Deberán hacerlo con la moral tocada por la lesión, esta misma semana, de su gran estrella. Hussein Zaky se perderá el partido, pero los de Kosovac no le pierden la cara al encuentro. Juan Basmalis y Antonio Sánchez han viajado con el equipo y, uno de ellos, tendrá la oportunidad de completar la convocatoria, aunque su presencia en las rotaciones acabe siendo testimonial. También se ha desplazado a tierras alemanas Pierre Hammarstrand, lesionado desde diciembre, que animará desde la grada.
Veroljub Kosovac ha impregnado esta semana a sus jugadores de espíritu ganador. Sabe que el CAI Balonmano Aragón no tiene nada que perder en Magdeburgo. Su prestigio, por haber llegado a la final en su primera intentona, es ya máximo. Caer derrotado no lo mermaría un ápice, pero conseguir la victoria elevaría las miras del proyecto del club a cotas insospechadas.
Defensa y contragolpe
El CAI Balonmano Aragón tratará de mejorar su defensa, especialmente en la zona de tres cuartos de cancha, desde donde el Magdeburg le hizo mucho daño en el primer encuentro con potentes lanzamientos desde larga distancia. Kosovac ha diseñado el partido para que la defensa se cierre y los extremos naranjas sean capaces de salir al contragolpe con solvencia. En ese terreno el Magdeburg, como demostró en el encuentro de ida, sufre.
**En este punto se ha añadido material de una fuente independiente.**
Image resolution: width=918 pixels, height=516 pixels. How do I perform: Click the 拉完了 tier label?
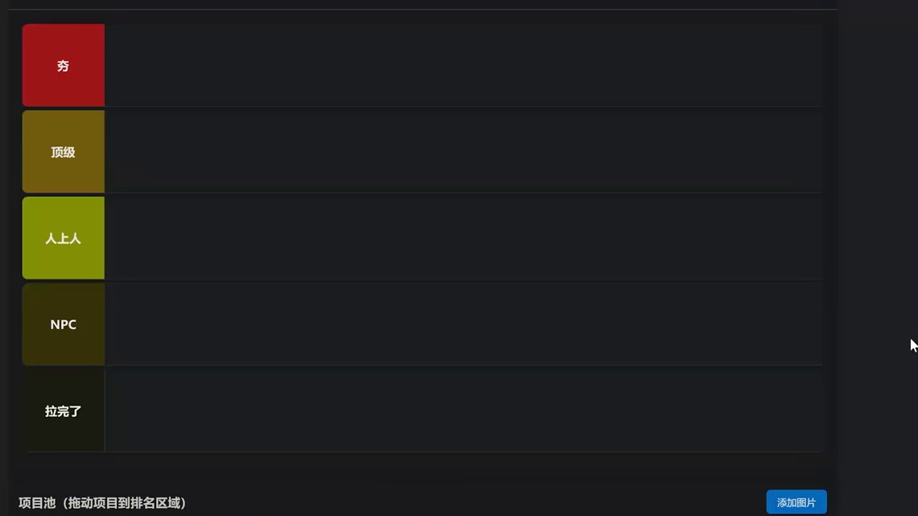63,411
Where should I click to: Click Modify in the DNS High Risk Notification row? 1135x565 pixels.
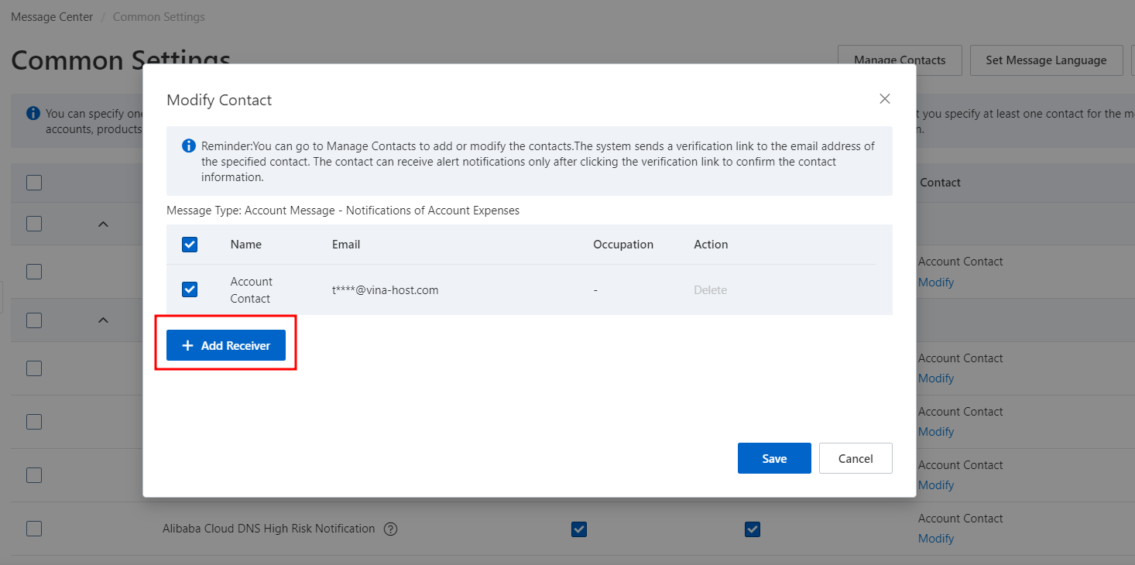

El bloque aragonés consiguió la mitad de sus tantos en el partido de ida gracias a la labor de los extremos; especialmente de Amadeo Sorli, Alfredo Sorrentino y Antonio Cartón. Pero si el Magdeburg aumenta la presión sobre los extremos, Kosovac cuenta con que su defensa se abrirá. Es ahí donde entraría la segunda línea de ataque del CAI Balonmano Aragón, intentando provocar lanzamientos desde los siete metros y exclusiones para el cuadro germano. Robert Arrhenius y Carlos Prendes deberían asumir la responsabilidad del juego en esta tesitura, aunque no será fácil superar al guardameta Bitter.
Para conseguir la victoria el CAI Balonmano Aragón tendrá que superar, además, un ambiente infernal en el Bordelandhalle. Allí le esperarán alrededor de 8.000 aficionados alemanes que, no obstante, no parece que igualen el nivel de decibelios que se alcanzó el pasado sábado en el Príncipe Felipe.
El bloque alemán llega al encuentro en mejores condiciones físicas que al primer envite y afronta el partido definitivo seguro de sí mismo. Para ambos es el partido del año. Para el CAI, además, el más importante de una historia, la suya, que se agranda cada semana.